Clean Energy Package for all Europeans - year one: where do we stand on renewables?

By: Giorgia Concas, Senior Policy Advisor and Christophe Arnaud, Policy Advisor


In November 2016 the EU Commission published its Clean Energy Package proposals. 

The two co-legislators who review the package - the EU Parliament and the Council of the European Union representing the governments of the Member States - are now finalising their internal discussions on electricity market rules and are expected to start working on a common agreement for renewable energy provisions early next year.

One year after the start of the negotiations, what's in it for solar?

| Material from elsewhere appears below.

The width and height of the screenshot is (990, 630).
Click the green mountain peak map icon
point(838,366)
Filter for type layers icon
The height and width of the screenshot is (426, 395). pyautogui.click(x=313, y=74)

Starting with the most political issue - the renewable energy target - the 35% number suggested by the EU Parliament's leader, socialist Jose Blanco Lopez, as a response to the position of SolarPower Europe, is gaining traction: IRENA unveiled its study findings on RES potential in Europe showing that committing to a 33-34% target would bring more net benefits than costs to the EU; on Monday this week, a letter sent to policy makers by a group of major utility companies, including SolarPower Europe members Enel, Iberdrola and EDP, states that a 35% RES target by 2030 is largely within reach; finally, the SolarPower Europe and EY "Jobs study", which was presented early this week in the European Parliament, points out that PV jobs in Europe could more than triple compared to 2016, boosted by a 35% RES target. The main drawback - Member States still seem determined to ignore the target discussion until the Parliament finalises its proposal.

Another key issue is the advent of a "consumer powered" energy transition. While the EU Parliament seems determined to open up the possibility to generate, store and consume on-site electricity from renewable sources to as many consumer groups and configurations as possible, some Member States have tried to make the EU framework less prescriptive with few safeguards for energy prosumers. Heated discussions both in Parliament and in Council remain on the financial treatment - both in terms of savings on the electricity bills and in terms of earnings from the excess electricity injected into the grid. 

Finally, negotiations on the crucial reform of the electricity market design are running at full speed.

While positive provisions are being tabled to unlock the flexibility of electricity markets, a crucial debate relates to the provisions for small-scale renewable installations on balancing responsibilities and priority dispatch. 

The situation remains worrying, as the EU Parliament leaders proposal and Council position endanger the ability of small players to contribute to the energy transition in the near future by exposing them to disproportionate costs and administrative burdens. On Thursday 9 November, several key players in the European energy sector, led by SolarPower Europe, have launched a campaign to alert policy makers to the dangers of removing priority dispatch and exposing small players to balancing responsibilities. Expect plenty of updates on our "Small is Beautiful" Campaign.

Capacity mechanisms are also in the spotlight, as a majority of Member States try to ease the conditions under which governments should be allowed to grant capacity payments to any form of electricity generation. Luckily - for now- the European Parliament has supported the proposal of the European Commission, promoting the need for an EU adequacy assessment and the inclusion of a carbon criterion, ensuring that public subsidies will no longer be granted to the most polluting power plants. A wide coalition of energy stakeholders have been supporting the latter provision through the 'Make Power Clean' campaign, including SolarPower Europe, insisting on the benefits of such criterion for renewables integration, and climate mitigation.